Cole Swensen  poèmes à piedCole Swensen publie Poèmes à pied, traduction Maïtreyi et Nicolas Pesquès, Corti, 2021.
Ce livre semble tisser le thème de la marche et celui du poème. En se plaçant sous l’égide de Borges avec cette étonnante citation en exergue : « Les pas d’une personne depuis sa naissance jusqu’au jour de sa mort tracent un dessin sur le temps qu’on ne peut imaginer. L’intelligence divine voit immédiatement la totalité de ce dessin, comme nous voyons un triangle. Ce dessin pourrait bien avoir une fonction spécifique dans l’économie de l’univers. »
Wordsworth
« Dorothy marche de Kendal à Grasmere et de Grasmere à Keswick, une cinquantaine de km à peine, de Alfoxden à Lynmouth et retour juste pour un paysage, un tableau intérieur, affinant à coups de pinceau une nouvelle façon de respirer. Elle put respirer à nouveau, écrivit tout, sous forme de notes : 30 mars : Marché je ne sais où. 31 mars : Marché. 1er avril: Marché au clair de lune. Marcha jusqu'à l'aveuglement. Marcha par grand vent.
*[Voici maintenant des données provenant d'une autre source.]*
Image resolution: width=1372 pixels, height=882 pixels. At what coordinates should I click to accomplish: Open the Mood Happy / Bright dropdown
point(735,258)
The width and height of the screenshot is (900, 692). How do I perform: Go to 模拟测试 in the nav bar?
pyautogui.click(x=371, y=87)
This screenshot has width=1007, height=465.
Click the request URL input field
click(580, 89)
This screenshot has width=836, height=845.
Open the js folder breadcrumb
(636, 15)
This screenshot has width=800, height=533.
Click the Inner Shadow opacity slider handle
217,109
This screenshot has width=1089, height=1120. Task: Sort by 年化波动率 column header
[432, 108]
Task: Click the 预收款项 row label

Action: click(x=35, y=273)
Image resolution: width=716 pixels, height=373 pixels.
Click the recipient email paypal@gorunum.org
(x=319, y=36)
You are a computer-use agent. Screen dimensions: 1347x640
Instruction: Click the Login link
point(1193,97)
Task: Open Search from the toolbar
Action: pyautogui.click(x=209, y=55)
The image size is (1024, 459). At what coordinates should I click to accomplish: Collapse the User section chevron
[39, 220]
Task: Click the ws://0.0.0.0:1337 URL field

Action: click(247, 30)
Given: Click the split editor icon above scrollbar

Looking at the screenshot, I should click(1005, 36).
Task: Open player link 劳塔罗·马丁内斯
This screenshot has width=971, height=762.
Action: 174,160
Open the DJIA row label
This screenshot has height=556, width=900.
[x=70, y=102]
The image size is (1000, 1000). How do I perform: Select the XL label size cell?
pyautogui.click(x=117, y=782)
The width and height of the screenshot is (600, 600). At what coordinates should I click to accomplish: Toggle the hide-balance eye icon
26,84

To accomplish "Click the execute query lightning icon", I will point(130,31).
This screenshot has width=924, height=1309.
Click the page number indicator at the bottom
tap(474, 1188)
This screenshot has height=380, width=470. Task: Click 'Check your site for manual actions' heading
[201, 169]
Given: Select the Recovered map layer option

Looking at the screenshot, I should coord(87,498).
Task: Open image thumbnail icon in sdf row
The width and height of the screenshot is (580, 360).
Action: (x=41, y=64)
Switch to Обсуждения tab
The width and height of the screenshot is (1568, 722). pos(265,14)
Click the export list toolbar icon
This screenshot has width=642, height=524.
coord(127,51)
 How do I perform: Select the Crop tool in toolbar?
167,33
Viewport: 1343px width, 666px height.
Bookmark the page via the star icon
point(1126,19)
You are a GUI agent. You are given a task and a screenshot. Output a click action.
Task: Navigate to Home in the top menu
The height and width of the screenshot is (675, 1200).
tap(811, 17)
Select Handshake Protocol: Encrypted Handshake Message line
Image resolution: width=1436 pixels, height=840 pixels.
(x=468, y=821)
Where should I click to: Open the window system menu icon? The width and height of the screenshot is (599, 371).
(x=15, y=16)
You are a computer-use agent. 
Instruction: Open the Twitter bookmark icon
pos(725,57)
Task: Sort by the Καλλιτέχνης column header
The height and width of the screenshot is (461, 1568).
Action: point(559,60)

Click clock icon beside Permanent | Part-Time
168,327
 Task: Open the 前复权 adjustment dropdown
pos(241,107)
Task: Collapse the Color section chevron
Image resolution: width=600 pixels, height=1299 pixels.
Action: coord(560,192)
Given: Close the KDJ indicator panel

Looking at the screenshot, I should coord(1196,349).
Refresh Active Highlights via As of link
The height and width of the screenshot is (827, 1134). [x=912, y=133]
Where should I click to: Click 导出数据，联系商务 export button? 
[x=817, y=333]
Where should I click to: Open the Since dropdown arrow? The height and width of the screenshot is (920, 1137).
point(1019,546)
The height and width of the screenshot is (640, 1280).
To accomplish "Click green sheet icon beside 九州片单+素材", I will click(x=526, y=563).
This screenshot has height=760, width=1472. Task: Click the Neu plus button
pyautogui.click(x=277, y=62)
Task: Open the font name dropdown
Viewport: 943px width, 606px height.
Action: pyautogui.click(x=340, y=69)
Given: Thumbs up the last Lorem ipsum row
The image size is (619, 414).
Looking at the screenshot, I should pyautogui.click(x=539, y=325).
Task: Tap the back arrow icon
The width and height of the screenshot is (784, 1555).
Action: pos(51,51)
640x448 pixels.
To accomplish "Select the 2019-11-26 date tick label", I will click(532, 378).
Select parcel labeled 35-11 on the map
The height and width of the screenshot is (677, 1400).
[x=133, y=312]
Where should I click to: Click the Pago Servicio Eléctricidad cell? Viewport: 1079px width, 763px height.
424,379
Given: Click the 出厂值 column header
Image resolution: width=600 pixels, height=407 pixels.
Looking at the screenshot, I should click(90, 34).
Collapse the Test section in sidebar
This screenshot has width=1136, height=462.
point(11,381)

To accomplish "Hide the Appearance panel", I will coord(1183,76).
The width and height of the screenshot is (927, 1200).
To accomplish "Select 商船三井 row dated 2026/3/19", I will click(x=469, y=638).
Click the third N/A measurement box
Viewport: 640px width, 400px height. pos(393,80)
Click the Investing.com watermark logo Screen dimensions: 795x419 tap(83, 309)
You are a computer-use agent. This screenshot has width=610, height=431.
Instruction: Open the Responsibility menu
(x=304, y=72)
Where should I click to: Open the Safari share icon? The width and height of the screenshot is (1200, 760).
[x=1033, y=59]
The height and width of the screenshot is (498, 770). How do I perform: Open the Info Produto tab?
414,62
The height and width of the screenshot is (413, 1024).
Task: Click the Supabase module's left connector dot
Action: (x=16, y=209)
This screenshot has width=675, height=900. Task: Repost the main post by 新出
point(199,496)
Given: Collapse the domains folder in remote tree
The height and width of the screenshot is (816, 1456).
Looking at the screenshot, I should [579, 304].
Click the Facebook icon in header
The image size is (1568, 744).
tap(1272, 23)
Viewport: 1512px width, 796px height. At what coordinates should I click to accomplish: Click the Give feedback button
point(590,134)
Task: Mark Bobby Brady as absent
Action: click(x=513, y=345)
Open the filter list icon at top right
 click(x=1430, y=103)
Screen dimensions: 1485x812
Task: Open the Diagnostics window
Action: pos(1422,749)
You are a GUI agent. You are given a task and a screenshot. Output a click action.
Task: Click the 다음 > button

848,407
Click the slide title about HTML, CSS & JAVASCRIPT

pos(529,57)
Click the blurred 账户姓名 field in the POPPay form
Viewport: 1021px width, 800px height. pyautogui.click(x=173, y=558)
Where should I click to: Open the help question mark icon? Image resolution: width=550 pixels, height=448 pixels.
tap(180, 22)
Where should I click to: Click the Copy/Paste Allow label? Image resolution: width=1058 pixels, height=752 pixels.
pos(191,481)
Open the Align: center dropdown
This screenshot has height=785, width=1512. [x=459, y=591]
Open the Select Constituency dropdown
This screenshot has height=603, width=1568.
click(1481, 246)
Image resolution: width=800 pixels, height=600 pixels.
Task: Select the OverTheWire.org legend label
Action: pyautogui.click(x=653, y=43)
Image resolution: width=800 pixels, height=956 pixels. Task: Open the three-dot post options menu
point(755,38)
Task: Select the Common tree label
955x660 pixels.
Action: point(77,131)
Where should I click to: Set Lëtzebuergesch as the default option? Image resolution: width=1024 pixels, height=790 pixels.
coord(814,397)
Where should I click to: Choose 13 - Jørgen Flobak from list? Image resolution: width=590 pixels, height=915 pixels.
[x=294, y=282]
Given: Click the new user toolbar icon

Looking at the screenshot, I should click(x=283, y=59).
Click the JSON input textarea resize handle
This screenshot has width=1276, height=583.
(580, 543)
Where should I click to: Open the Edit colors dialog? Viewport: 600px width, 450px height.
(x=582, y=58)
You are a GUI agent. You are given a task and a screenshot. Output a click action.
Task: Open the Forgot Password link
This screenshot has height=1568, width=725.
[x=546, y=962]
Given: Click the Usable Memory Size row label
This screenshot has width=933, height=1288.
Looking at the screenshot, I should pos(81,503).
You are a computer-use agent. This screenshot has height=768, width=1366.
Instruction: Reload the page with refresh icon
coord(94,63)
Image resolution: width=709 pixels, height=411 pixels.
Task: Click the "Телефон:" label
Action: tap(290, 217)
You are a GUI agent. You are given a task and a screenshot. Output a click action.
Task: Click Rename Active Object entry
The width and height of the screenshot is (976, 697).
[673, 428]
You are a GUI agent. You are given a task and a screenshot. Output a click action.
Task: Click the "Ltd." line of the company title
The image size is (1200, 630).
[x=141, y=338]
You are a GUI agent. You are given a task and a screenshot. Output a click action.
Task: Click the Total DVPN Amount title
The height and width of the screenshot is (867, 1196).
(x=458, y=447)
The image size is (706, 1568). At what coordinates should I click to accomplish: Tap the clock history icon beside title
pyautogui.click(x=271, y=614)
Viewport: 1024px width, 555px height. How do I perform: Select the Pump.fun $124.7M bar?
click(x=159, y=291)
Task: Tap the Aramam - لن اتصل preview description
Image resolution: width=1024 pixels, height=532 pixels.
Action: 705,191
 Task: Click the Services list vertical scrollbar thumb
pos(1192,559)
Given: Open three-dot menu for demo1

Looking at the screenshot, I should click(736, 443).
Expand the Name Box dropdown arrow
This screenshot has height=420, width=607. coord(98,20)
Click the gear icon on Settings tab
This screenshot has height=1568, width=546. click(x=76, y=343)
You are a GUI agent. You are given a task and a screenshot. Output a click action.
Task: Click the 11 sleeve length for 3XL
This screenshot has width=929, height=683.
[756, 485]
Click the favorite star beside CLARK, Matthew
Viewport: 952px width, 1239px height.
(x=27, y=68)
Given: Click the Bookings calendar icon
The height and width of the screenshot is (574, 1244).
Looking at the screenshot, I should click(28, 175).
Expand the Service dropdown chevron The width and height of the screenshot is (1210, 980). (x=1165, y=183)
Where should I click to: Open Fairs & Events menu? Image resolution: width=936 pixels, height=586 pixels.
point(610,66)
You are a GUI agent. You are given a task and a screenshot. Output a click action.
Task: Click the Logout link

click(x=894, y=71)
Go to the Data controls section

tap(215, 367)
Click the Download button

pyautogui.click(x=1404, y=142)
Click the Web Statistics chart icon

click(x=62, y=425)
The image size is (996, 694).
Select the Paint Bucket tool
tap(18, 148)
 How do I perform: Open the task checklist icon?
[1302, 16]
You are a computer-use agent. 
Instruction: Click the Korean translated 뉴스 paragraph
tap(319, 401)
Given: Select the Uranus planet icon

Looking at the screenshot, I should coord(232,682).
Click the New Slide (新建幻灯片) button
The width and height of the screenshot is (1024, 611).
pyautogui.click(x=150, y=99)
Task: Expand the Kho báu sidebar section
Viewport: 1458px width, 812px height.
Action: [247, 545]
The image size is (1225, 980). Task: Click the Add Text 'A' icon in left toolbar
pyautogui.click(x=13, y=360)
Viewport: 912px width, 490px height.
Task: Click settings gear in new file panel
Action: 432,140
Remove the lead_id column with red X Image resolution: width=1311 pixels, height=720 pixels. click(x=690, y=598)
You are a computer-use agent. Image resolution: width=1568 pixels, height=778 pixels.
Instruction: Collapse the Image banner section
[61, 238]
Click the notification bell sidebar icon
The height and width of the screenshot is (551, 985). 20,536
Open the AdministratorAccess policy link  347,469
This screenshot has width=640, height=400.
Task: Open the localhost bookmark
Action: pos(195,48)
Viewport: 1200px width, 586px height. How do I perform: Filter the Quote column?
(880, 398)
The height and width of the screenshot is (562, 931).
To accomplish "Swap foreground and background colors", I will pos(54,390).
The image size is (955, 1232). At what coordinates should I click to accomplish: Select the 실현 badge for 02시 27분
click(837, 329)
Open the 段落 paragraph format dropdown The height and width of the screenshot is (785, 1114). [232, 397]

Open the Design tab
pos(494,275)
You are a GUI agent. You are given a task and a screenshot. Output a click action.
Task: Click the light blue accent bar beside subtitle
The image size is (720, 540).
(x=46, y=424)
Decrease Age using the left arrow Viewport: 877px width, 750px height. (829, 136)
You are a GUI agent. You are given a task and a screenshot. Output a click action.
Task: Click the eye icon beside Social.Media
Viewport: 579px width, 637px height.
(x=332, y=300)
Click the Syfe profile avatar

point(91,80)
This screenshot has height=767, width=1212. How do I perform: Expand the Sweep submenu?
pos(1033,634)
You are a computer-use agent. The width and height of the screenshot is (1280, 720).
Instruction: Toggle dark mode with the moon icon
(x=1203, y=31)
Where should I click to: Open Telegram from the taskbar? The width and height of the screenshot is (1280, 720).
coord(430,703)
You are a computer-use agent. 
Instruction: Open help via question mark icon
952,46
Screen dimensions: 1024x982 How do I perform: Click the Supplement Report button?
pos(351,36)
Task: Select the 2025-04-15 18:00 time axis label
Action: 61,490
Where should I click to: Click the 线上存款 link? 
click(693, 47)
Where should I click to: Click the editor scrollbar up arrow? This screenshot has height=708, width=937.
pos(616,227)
Marcha dedans le temps. 2 avril : Marché sous des arbres ; 4 avril : Marché jusqu'à la mer... Grande agitation dans l'air. Femme accroupie en forme de colombe comme la main prend la forme et la taille d'un oiseau en feuilletant un journal : Marcha au crépuscule. Marcha au-dedans. Ne fus ni entendue ni défendue, bien que je ressentisse les forces d'union tentant de réunir le groupe indéterminé de toutes les choses choisies. Je ferai le tri. » (p. 20)
« [Thoreau] marchait souvent plusieurs heures par jour, devenant peu à peu impossible à distinguer de tout ce qui l’entourait. Si tu marches dans le silence absolu, les autres être ne sont pas obligés de se réorganiser en choses reconnaissables. (...)
« (...) où celui qui arrive sur la route
avec un air si familier diffère si peu de celui qui se trouve soudain
devant vous, singulier, complexe : on se rencontre si rarement
dans la forêt de l’humain, dans la forêt du visage, et ainsi passe-t-on
avec un signe de reconnaissance, ainsi faisant exploser le séparation entre les êtres.
dans une région évanescente bien plus proche de la façon dont nous voyageons
de château en château, pour finir par une course de chevaux à travers champs » (p. 30)
Cole Swensen écrit encore « Thoreau croyait en la grammaire
comme laser à distinction, discrétion, dissension, et, dans le laser
à dissection, voyait ». (p. 31)
« Thoreau affirme que la marche, littéralement, structure la littérature, comme une charpente avec le dessin qui en découle. La ligne est toujours
tranquillement une forêt modifiée. » (p. 35)
Voici encore Dickens
« qui voyait un vrai travail   toute la nuit   dans la marche
dans la retenue   dans le labyrinthe dans   lequel une forme fantôme
courait devant lui. » (p. 41)
Cole Swensen, Poèmes à pied, traduction Maïtreyi et Nicolas Pesquès, Corti, 2021, 17€.